**Trecho da página**

────────────────────────────────────────

No plano internacional, vale lembrar que o artigo 13 do Pacto Internacional das Nações Unidas, relativo aos direitos econômico, sociais e culturais (1966), reconhece não apenas o direito de todas as pessoas à educação, mas que esta deve visar ao pleno desenvolvimento da personalidade humana, na sua dignidade; deve fortalecer o respeito pelos Direitos Humanos e as liberdades fundamentais; deve capacitar todas as pessoas a participarem efetivamente de uma sociedade livre.

No Brasil, apesar da tragédia quotidiana da violência, da discriminação e da opressão, sobretudo sobre os mais fracos – tanto por parte da criminalidade comum, quanto por parte do próprio Estado, através de seus órgãos policiais – é mister reconhecer que, nos últimos anos, tem havido um avanço considerável na luta dos Direitos Humanos de todos, e não apenas de uma minoria privilegiada. Isto significa maior conscientização das violações a tais direitos, maior compreensão do que seja cidadania democrática e o preconceito da “igualdade de todos em direitos e dignidade”, maior viabilidade nos meios de comunicação, maior interesse de certas autoridades em enfrentar a questão, em seus vários níveis de responsabilidade. Pensando no fortalecimento dessa luta, a Rede considera importante a divulgação e a conseqüente discussão deste documento.

 

2.   Direitos Humanos, Democracia e Educação:

 

A violação sistemática de direitos humanos em nosso país, em todas as áreas, é incompatível com qualquer projeto de desenvolvimento nacional e de cidadania democrática. Direitos Humanos são aqueles direitos comuns a todos os seres humanos, sem distinção alguma de raça, etnia, nacionalidade, sexo, classe social, religião, opção política, nível de instrução, orientação sexual e julgamento moral. Decorrem do conhecimento da dignidade intrínseca a todo ser humano e, embora incluam direitos do cidadão, os Direitos Humanos extrapolam as condições legais e as fronteiras, as quais definem a cidadania e a nacionalidade. A ausência da cidadania jurídica plena, por exemplo, não implica na ausência de direitos humanos.

A discussão sobre os meios adequados para a defesa e promoção dos direitos humanos requer – especialmente num país como o nosso – a consciência clara sobre o papel da educação para a construção de uma sociedade baseada na justiça social. Educação que, como diria Paulo Freire, é a própria prática da liberdade.

Entendemos por Democracia o regime político fundado na soberania popular e no respeito integral aos direitos humanos. Esta breve definição tem a vantagem de agregar democracia política e democracia social, ou seja, as liberdades individuais e os direitos políticos (democracia política nos moldes do liberalismo) acrescidos dos direitos sociais, exigidos pelas conquistas históricas do movimento operário e garantidos no Estado do Bem Estar. O regime democrático é essencial para o reconhecimento e a garantia concreta dos direitos humanos. E educação é aqui entendida, basicamente, como a formação do ser humano para desenvolver suas potencialidades de conhecimento, julgamento e escolha para viver conscientemente em sociedade, o que inclui também a noção de que o processo educacional, em si, contribui tanto para conservar quanto para mudar valores, crenças, mentalidades, costumes e práticas.

────────────────────────────────────────

**Material**
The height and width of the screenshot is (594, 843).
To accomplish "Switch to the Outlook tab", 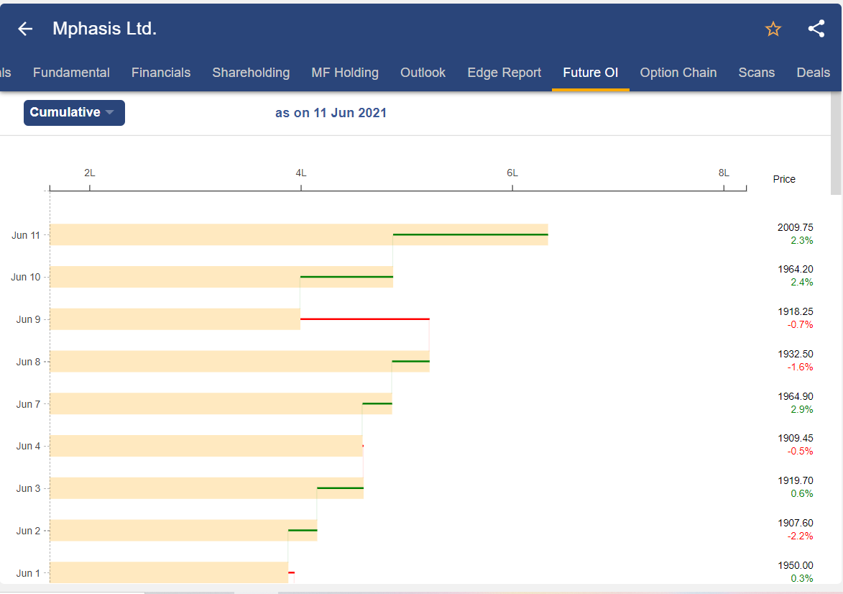I will coord(423,73).
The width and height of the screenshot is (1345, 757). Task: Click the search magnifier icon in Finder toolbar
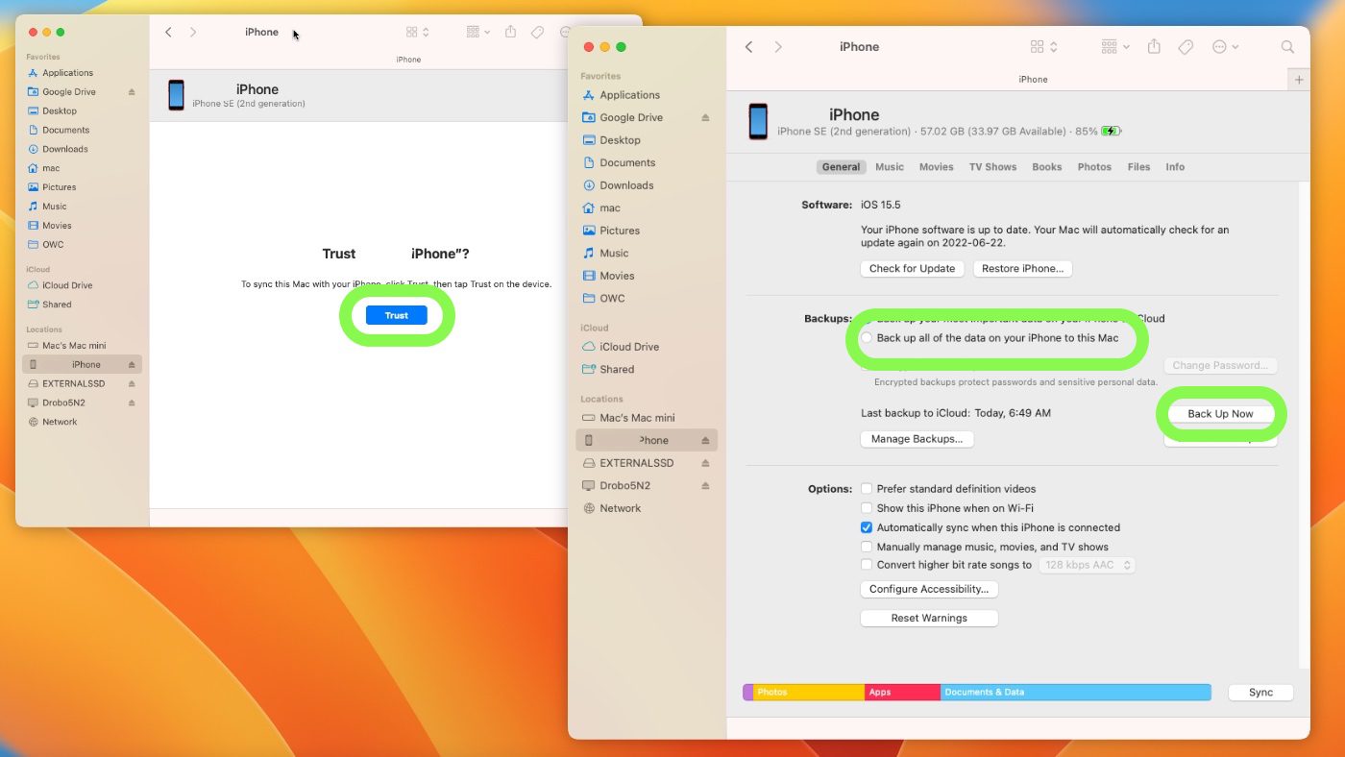1287,47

────────────────────────────────────────

**Tarefas a realizar**
A: Passe para o inglês esta frase do trecho da página: "A ausência da cidadania jurídica plena, por exemplo, não implica na ausência de direitos humanos."
B: Em uma a três frases, explique por que o trecho da página diz que sua definição de Democracia tem uma vantagem.

**Tarefas resolvidas**
A: The absence of full legal citizenship, for example, does not imply the absence of human rights.

B: A definição, baseada na soberania popular e no respeito integral aos direitos humanos, junta democracia política e democracia social. Ela reúne as liberdades individuais e os direitos políticos, nos moldes do liberalismo, com os direitos sociais. Esses direitos sociais foram exigidos pelas conquistas históricas do movimento operário e garantidos no Estado do Bem Estar.